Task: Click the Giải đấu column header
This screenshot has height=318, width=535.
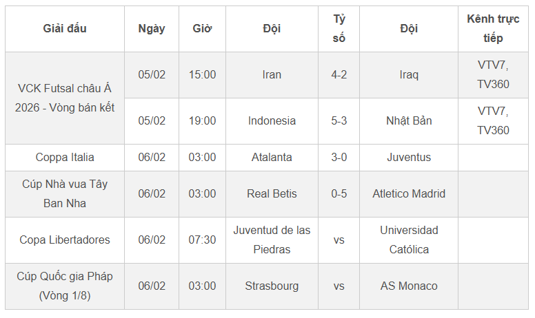Action: click(x=65, y=29)
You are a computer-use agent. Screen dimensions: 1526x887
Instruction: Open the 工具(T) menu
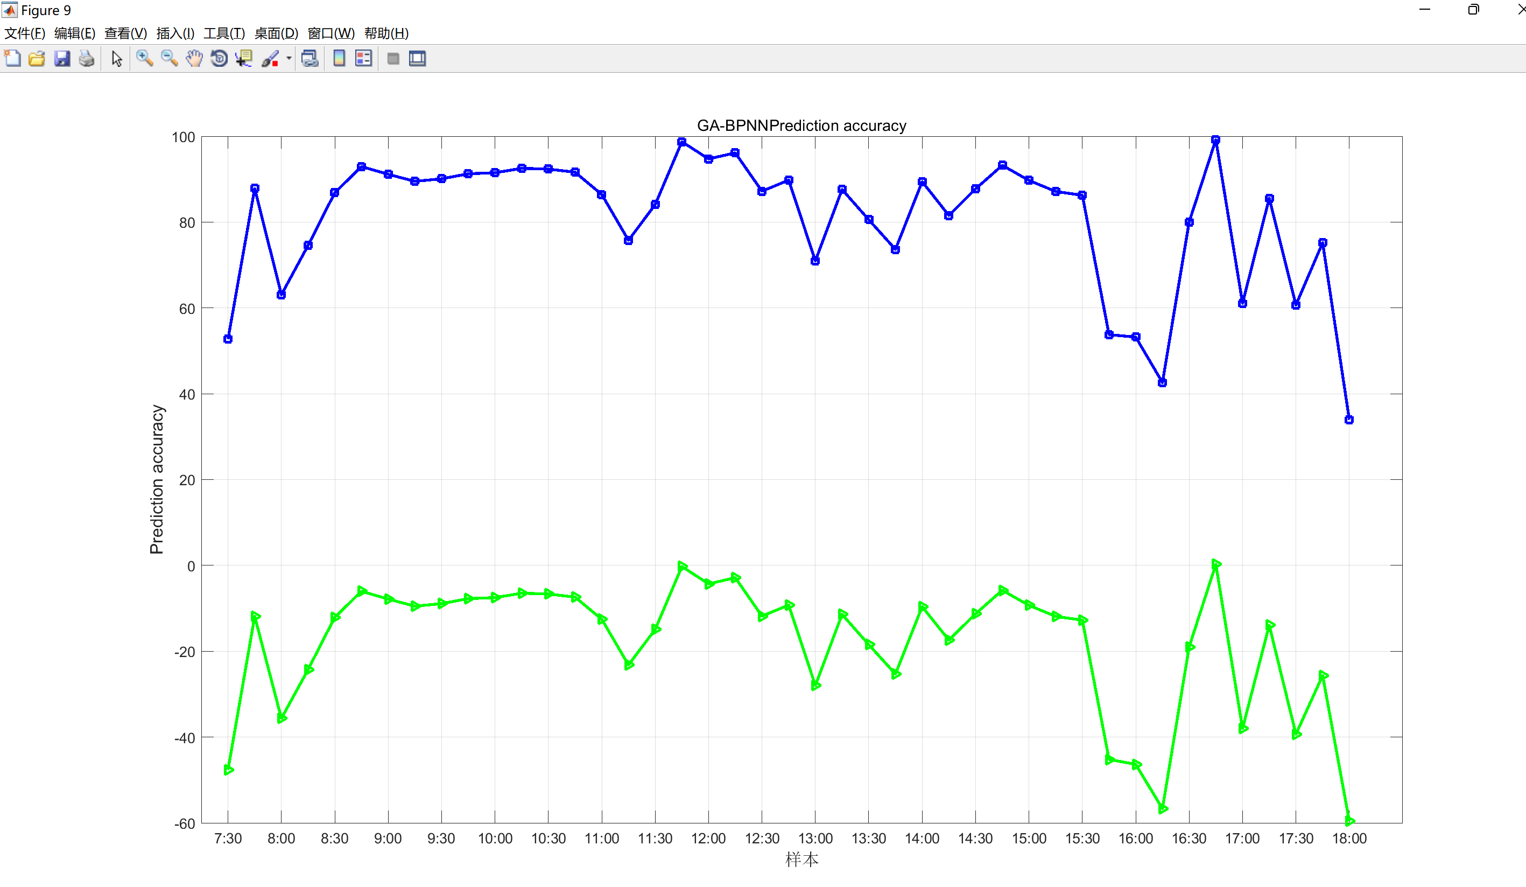[x=224, y=33]
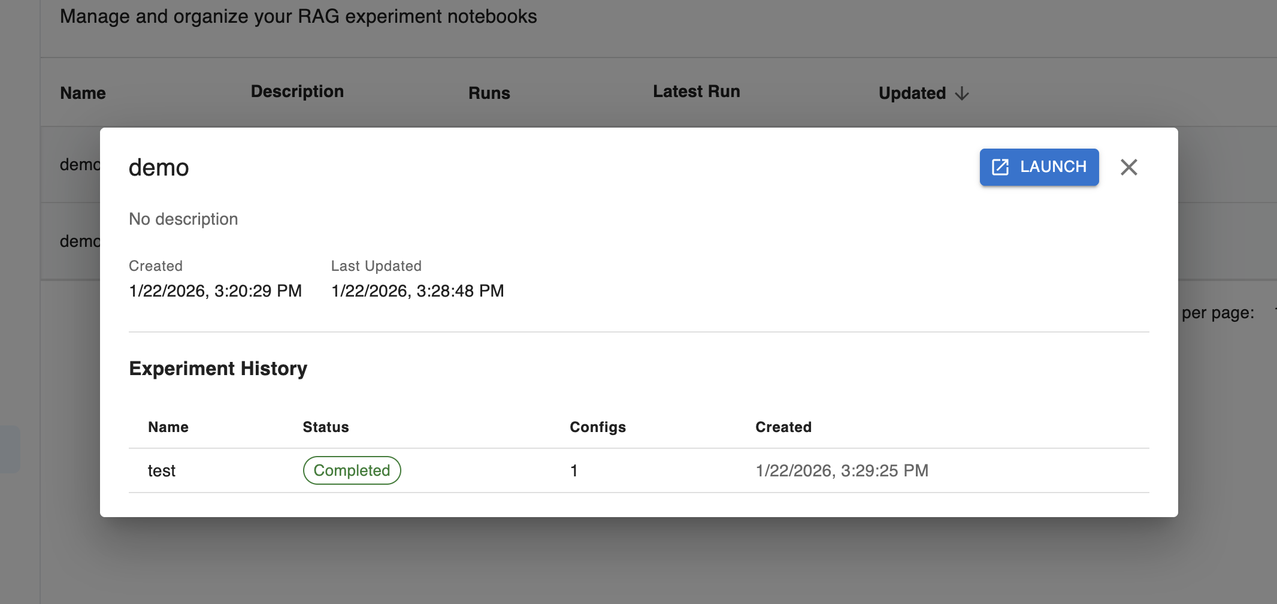
Task: Click the notebooks table Name header
Action: click(83, 93)

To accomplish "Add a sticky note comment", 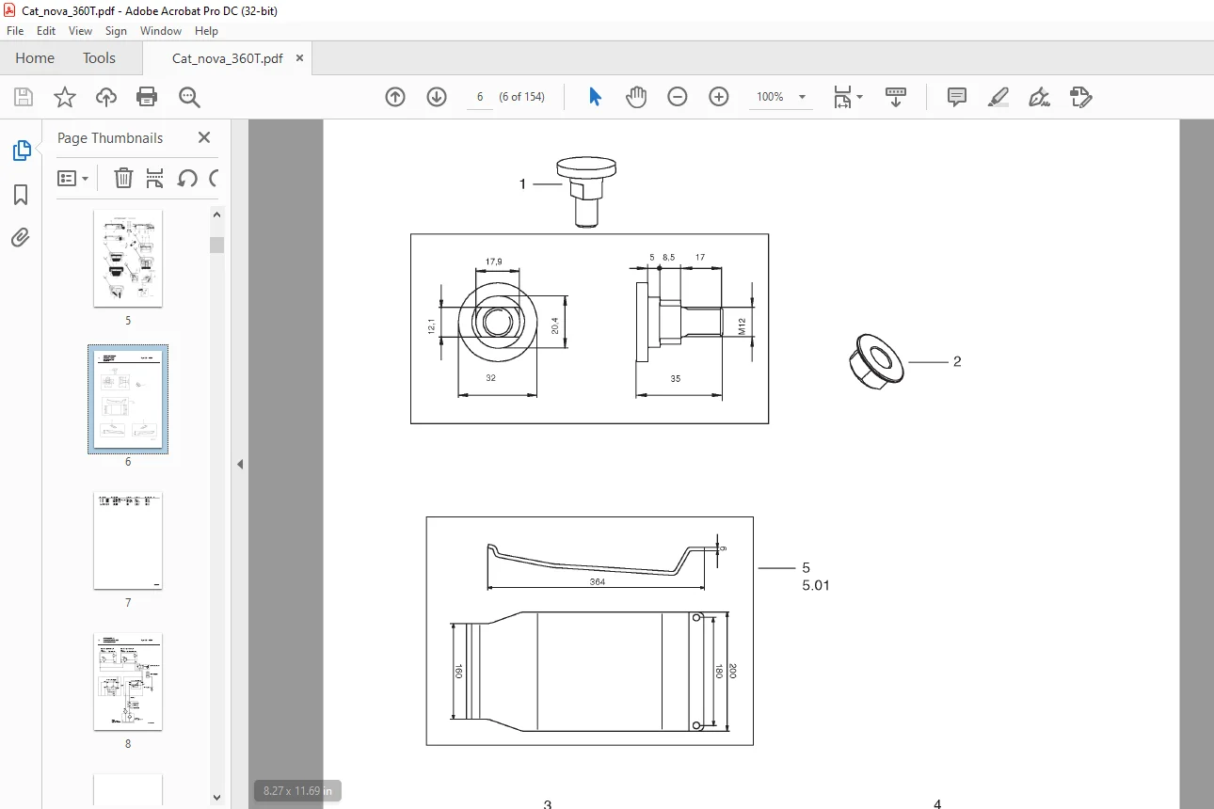I will click(x=957, y=97).
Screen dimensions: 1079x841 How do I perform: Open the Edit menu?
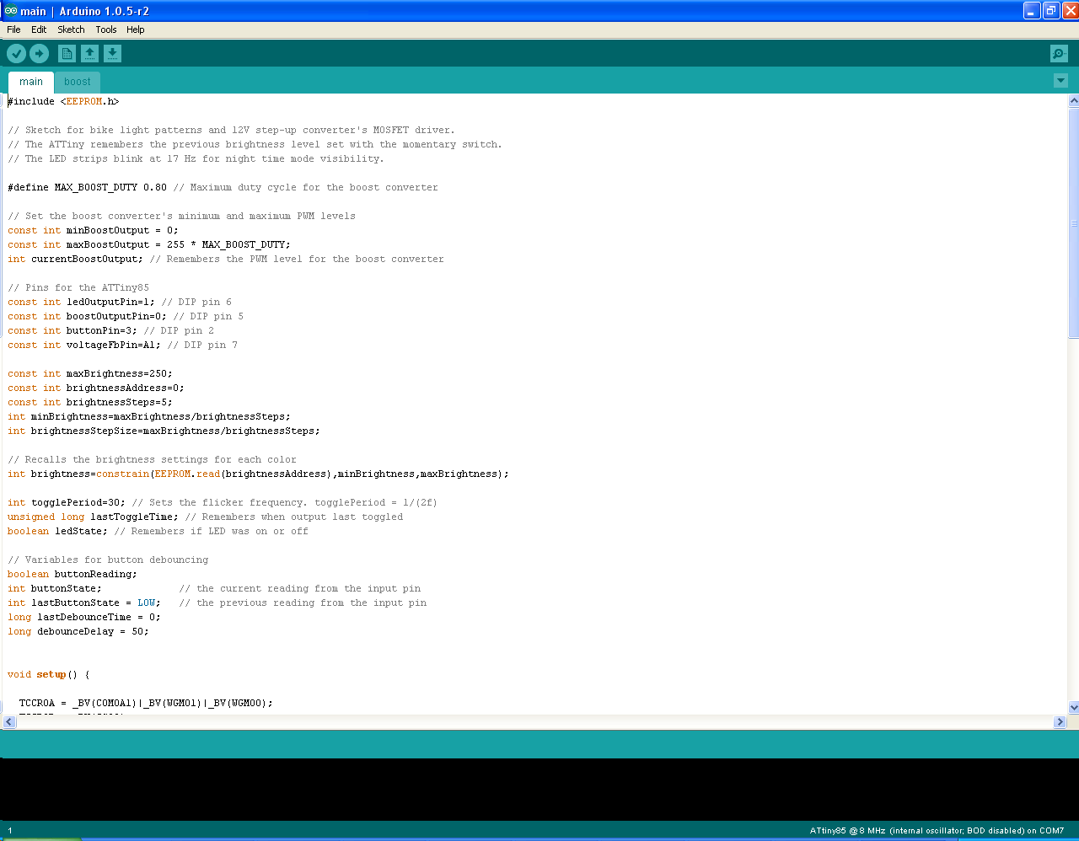[x=39, y=29]
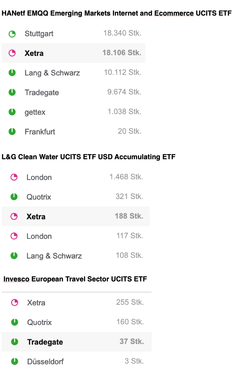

========================================

_GIVEN TASK_
Render the material above as a Markdown table with columns "Row" and "Material line," starting at the line with "Screen dimensions: 1079x841" and ending with the last line of the material, both included. Leave out blank lines and pictures.

_ANSWER BELOW_
| Row | Material line |
|---|---|
| 1 | Screen dimensions: 1079x841 How do I perform: Open the Edit menu? |
| 2 | [x=39, y=29] |